What are two approaches to attain the state of consumer’s equilibrium? There are two alternative approaches namely ‘utility analysis’ approach and ‘Indifference curve analysis’ approach to attain the state of consumer’s equilibrium.
What is meant by consumer equilibrium?
What is the Definition of Consumer Equilibrium? Consumer equilibrium is a point at which a consumer’s derived utility from a commodity is at its maximum, given a fixed level of income and price of that commodity. A rational consumer would not deviate from this point.
Who has explained consumer equilibrium with the help of cardinal utility?
A consumer is in equilibrium with his tastes, and the price of the two goods, which he spends a given money income on the purchase of two goods in a way as to get the main satisfaction. According to Koulsayiannis, “The consumer is in equilibrium when he maximizes his utility, given his income and the market prices.”
What is consumer equilibrium with diagram?
A rational consumer will purchase a commodity up to the point where price of the commodity is equal to the marginal utility obtained from the thing. …
How do you find consumer equilibrium?
The consumer equilibrium is found by comparing the marginal utility per dollar spent (the ratio of the marginal utility to the price of a good) for goods 1 and 2, subject to the constraint that the consumer does not exceed her budget of $5.
How is consumer’s equilibrium under cardinal utility analysis?

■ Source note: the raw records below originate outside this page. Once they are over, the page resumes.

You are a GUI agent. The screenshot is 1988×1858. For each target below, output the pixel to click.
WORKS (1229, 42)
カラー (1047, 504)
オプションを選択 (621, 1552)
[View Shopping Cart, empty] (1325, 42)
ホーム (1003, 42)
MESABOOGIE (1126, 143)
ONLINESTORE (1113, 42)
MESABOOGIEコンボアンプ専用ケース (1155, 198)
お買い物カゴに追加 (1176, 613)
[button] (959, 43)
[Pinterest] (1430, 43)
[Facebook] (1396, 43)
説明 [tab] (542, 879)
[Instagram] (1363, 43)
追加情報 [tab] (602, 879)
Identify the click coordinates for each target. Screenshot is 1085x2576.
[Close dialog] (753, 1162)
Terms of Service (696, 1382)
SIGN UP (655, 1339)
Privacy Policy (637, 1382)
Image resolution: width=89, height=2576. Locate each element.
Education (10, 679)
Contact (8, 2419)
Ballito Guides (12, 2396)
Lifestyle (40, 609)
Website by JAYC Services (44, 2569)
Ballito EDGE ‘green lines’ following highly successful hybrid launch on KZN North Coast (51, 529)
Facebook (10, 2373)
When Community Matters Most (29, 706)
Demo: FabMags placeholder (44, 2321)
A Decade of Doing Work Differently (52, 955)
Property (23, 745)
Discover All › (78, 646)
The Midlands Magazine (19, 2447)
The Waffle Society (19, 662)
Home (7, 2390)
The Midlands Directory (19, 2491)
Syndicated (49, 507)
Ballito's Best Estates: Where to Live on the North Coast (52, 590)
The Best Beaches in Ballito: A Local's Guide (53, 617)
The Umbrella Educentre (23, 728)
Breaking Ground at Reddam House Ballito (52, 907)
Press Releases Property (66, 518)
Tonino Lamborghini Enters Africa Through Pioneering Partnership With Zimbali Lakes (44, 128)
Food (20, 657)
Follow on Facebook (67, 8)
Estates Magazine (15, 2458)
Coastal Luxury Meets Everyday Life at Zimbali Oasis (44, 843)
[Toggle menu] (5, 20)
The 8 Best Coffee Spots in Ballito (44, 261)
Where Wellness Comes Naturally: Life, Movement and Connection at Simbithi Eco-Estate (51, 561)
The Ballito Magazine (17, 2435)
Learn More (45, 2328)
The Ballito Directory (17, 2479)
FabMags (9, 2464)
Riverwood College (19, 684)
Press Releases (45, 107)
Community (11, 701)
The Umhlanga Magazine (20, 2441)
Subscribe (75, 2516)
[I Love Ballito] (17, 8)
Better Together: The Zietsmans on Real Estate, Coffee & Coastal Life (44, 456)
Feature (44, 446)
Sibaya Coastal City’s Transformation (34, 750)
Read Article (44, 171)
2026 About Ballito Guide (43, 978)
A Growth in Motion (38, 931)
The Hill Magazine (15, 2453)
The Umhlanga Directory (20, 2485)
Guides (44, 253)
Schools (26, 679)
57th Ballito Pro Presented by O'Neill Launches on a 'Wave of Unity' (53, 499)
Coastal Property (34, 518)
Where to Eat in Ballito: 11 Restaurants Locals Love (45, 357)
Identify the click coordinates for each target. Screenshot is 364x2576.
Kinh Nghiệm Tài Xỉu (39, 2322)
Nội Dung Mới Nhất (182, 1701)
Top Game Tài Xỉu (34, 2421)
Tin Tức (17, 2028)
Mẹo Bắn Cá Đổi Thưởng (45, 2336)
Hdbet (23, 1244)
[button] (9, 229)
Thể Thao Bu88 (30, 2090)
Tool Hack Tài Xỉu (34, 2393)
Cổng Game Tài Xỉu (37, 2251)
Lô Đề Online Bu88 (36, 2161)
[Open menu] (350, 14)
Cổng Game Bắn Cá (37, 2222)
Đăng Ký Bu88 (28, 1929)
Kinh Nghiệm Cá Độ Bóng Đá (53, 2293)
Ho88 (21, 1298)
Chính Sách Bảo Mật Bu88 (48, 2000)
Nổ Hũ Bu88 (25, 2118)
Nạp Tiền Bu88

Here we illustrate the consumer’s equilibrium by taking a simple one commodity case (Consumer’s Equilibrium under Cardinal Utility Analysis and case of single commodity). Suppose that a consumer with a certain income given money income consumes only one commodity X.
How does the ordinal approach to consumer equilibrium work?
Now, let’s understand how consumer reaches his equilibrium using the ordinal utility approach: Necessary Condition or First Order Condition: Under the first order condition, the consumer reaches his equilibrium in the same manner as he does under the cardinal approach of the two-commodity model.
Which is the best approach to consumer equilibrium?
There are two main approaches to study consumer’s equilibrium. They are as follows: Cardinal utility approach (or Marshall’s utility analysis) Ordinal utility approach (or indifference curve analysis)
What is Cardinal approach?
Definition: The Cardinal approach to Consumer Equilibrium posits that the consumer reaches his equilibrium when he derives the maximum satisfaction for given resources (money) and other conditions.